Глядя через плечо великану, Ганиил заметил Арманда, который прокрался в коридор.
«Хищник или жертва?» Торжественная мантра ивуджийцев снова и снова прокручивалась в голове Узохи, пока он подбирался к Дедушке Смерти. «Клинок или кровь?» Оружие в его руках было тяжелым, напитанным священной яростью. «Мужчина или мальчик?»
Совет инквизитора оказался разумным. Обшарив багажные места аристократов, Арманд нашел среди бесполезных реликвий богатства истинное сокровище – запас древнего снаряжения, видимо, мало использовавшегося прежними хозяевами. Откладывая в сторону изысканные клинки и пистолеты, капитан в итоге добрался до громоздкого объекта, завернутого в бархат. У него перехватило дыхание, когда под сорванной тканью обнаружился мелтаган. Оружие было покрыто золотой филигранью, но подобная мишура не уменьшала его свирепости. Даже древний кошмар вроде Дедушки Смерти сгинул бы в его очистительном огне.
«Хищник или жертва…»
– Ты использовал меня, чтобы добраться до гроссмейстера, – обвинил Мордайн, не сводя глаз с Калаверы – на этот раз выдерживая его взгляд. – Я знаю, что Кригер был твоим ставленником, как и наемная убийца, но всё сводилось ко мне, верно?
Из бронзового черепа донесся одинокий вздох, низкий и влажный.

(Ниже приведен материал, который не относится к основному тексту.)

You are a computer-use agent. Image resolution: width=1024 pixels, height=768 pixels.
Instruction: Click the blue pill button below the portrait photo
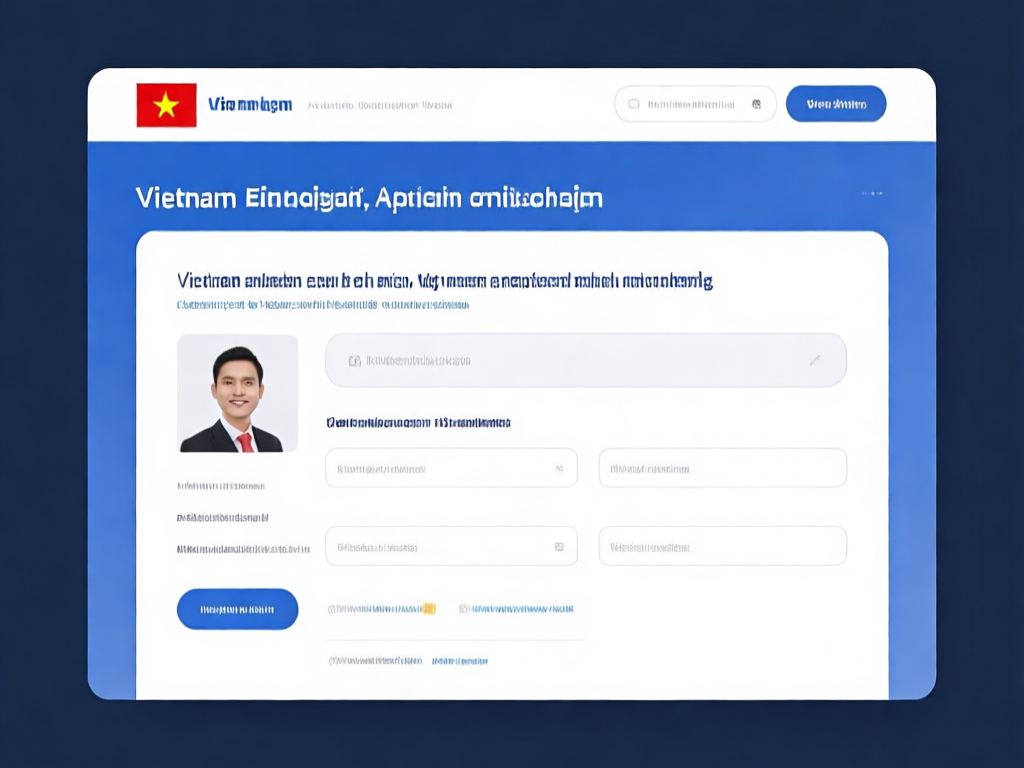(238, 609)
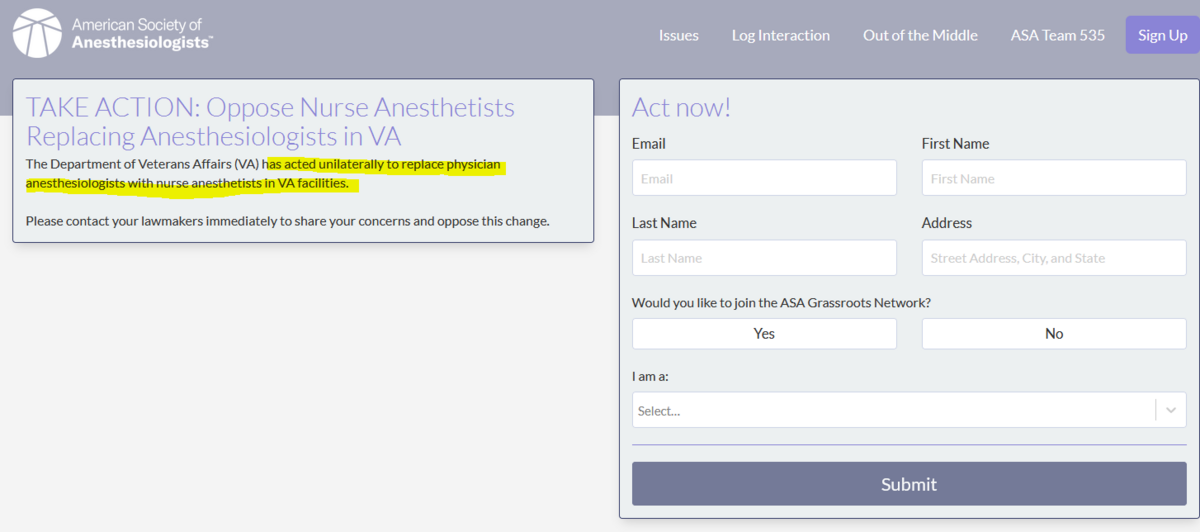This screenshot has width=1200, height=532.
Task: Open the Issues navigation item
Action: coord(678,35)

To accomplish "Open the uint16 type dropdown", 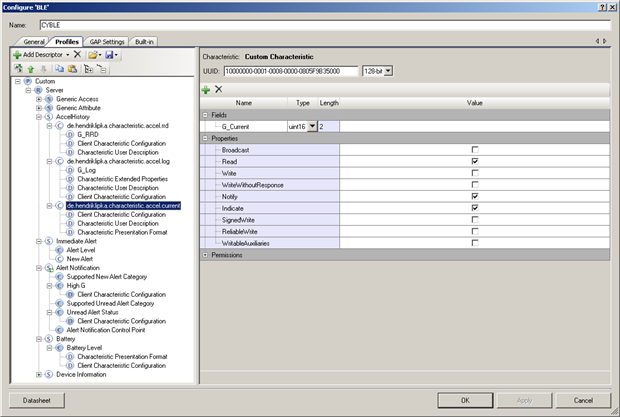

Ганиилу показалось, что в нем звучит извращенное удовлетворение.
– Наемная убийца не была моей, – прошептало древнее создание. – Моим был гроссмейстер.

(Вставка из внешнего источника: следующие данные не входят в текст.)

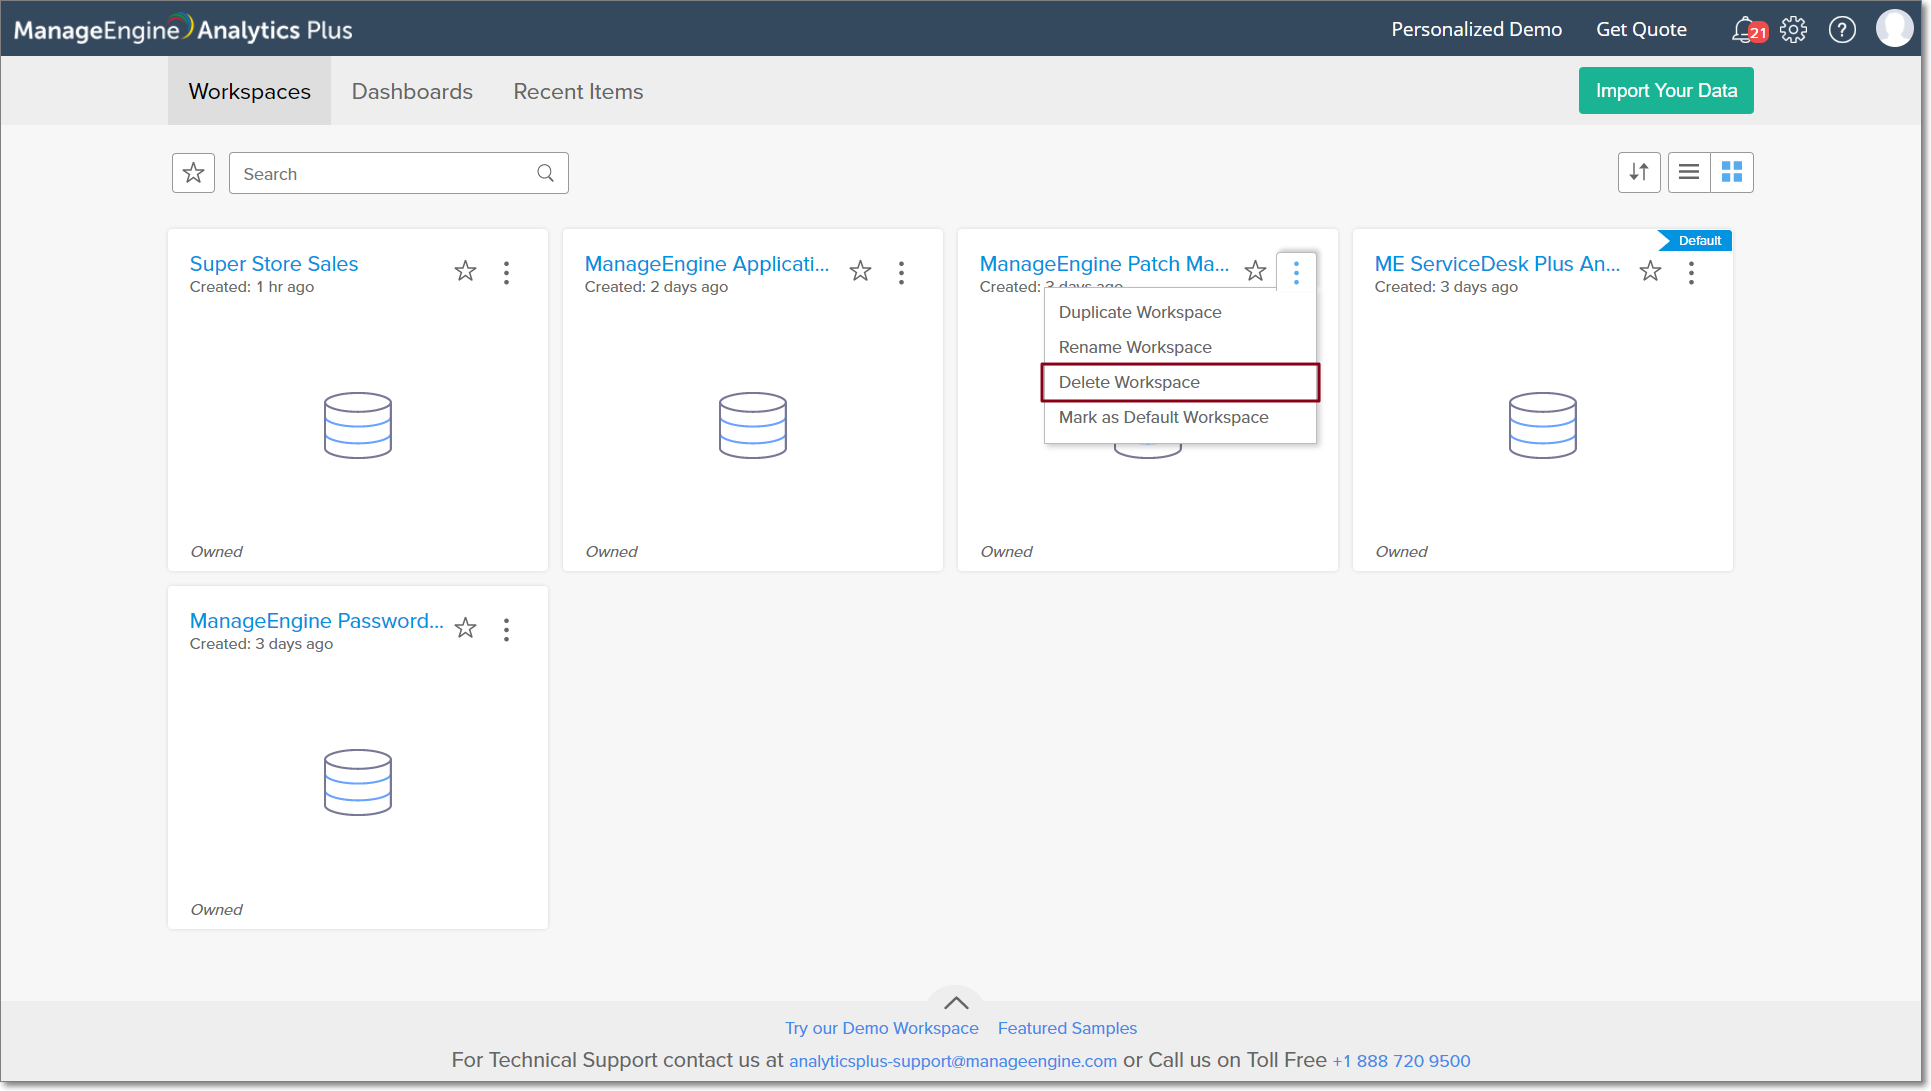Star the ME ServiceDesk Plus workspace
The image size is (1931, 1091).
[1650, 271]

Дознаватель уставился на него, пытаясь осмыслить услышанное.
– Это ложь, – не поверил Мордайн.
«Если же нет, то всё кончено».
– Мы проникли в Дамоклов конклав почти два десятилетия назад, – продолжал космодесантник. – Его сфера полномочий представляет для нас интерес.
– «Нас»…? – Ганиил ещё не пришел в себя. – Нет… Нет, гроссмейстер был человеком чести. Он не мог служить чьей-то пешкой.

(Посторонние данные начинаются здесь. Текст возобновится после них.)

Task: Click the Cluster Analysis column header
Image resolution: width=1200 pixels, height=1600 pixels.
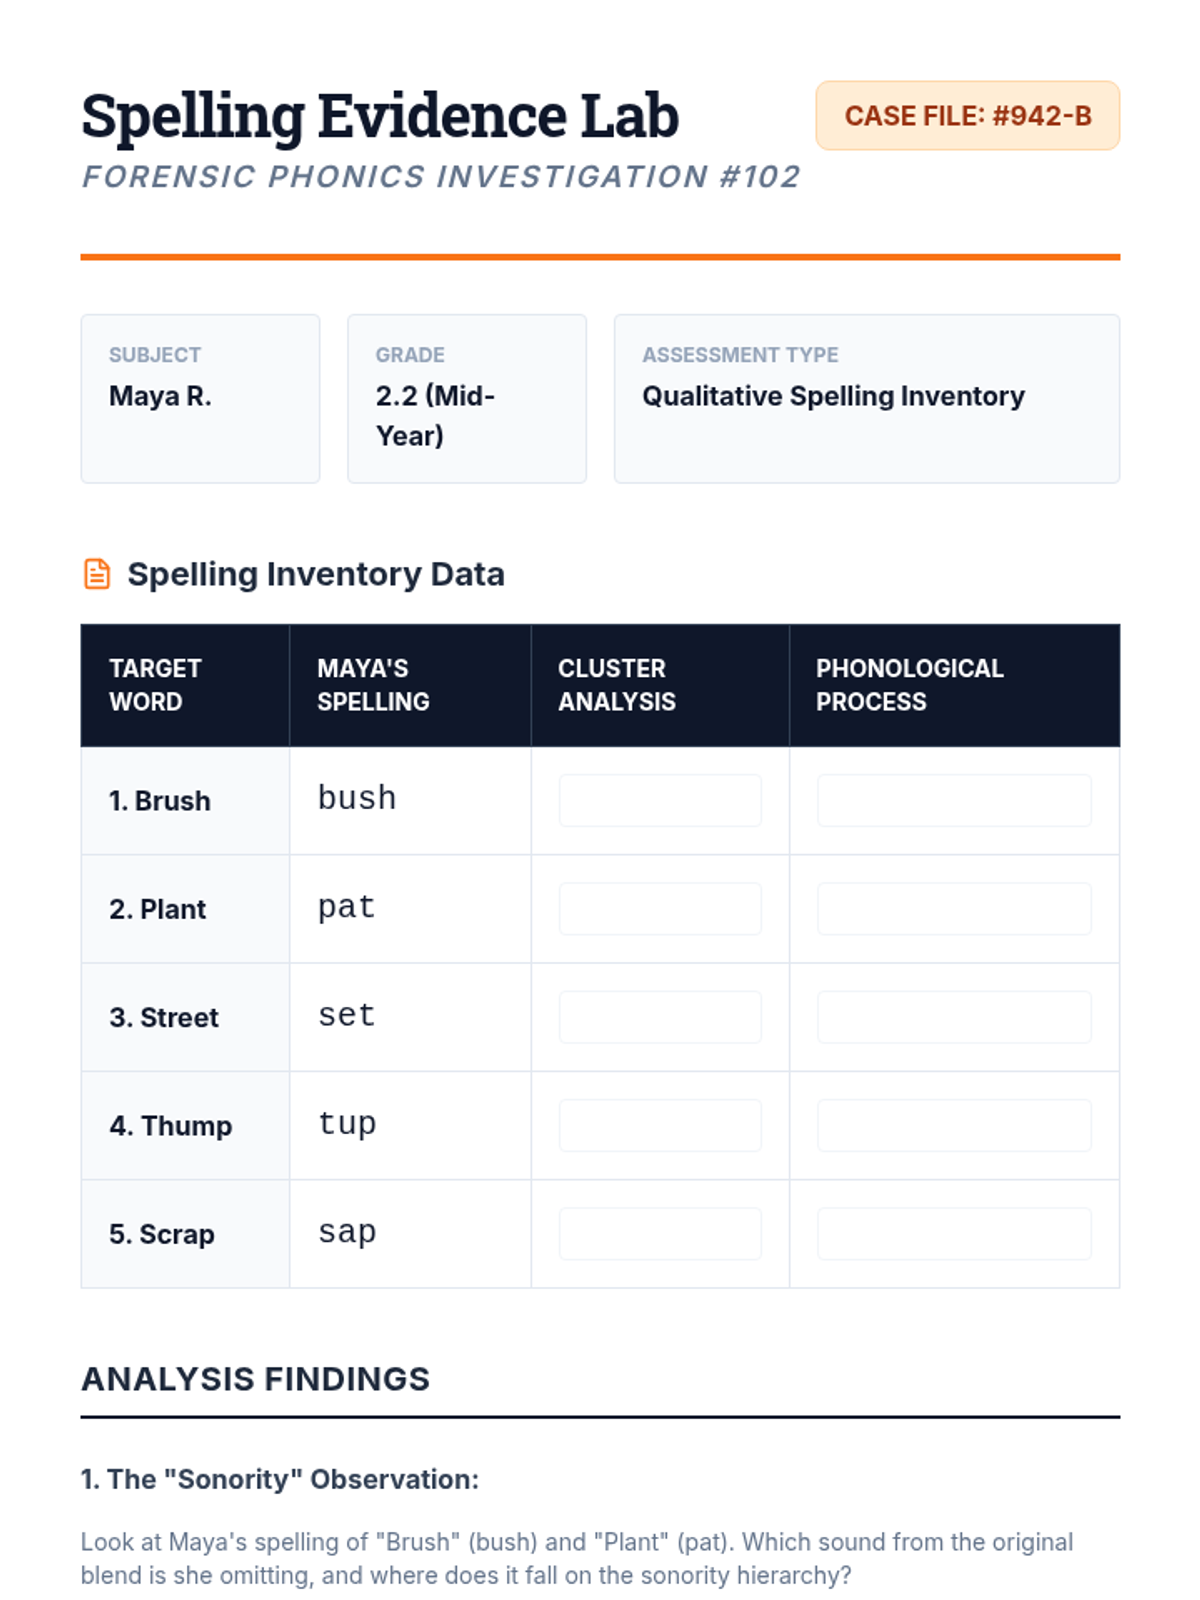Action: 660,685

– Конечно, нет, – согласился Калавера. – Айон Эшер был важной и ценной фигурой. Кардиналом, по меньшей мере.
– Ты хочешь, чтобы я поверил… – дознаватель осекся, увидев, как Узохи останавливается в нескольких шагах позади великана и наводит оружие с массивным стволом.
– Подожди! – поспешно выкрикнул Ганиил, надеясь остановить обоих и успеть собраться с мыслями.
Акула нерешительно уставился на союзника; его худое лицо подергивалось.
«Сангвинием клянусь, мужик добыл мелтаган, – осознал Мордайн. Подобное превзошло его самые смелые ожидания. – Он может отправить душу этого дьявола в варп! Но если так, то я никогда не узнаю правду…»
– Подожди, – повторил дознаватель. – Но если не ты, то кто же? Кто стоял за убийством Эшера?
– За время пребывания на своем посту гроссмейстер нажил много врагов, – сказал Калавера. – Возможно, агенты Империи Тау или конкурирующая фракция внутри Инквизиции… Или, быть может, кто-то, выступающий против истинных взглядов Эшера.
Казалось, что неумолимый глаз космодесантника смотрит Ганиилу прямо в душу.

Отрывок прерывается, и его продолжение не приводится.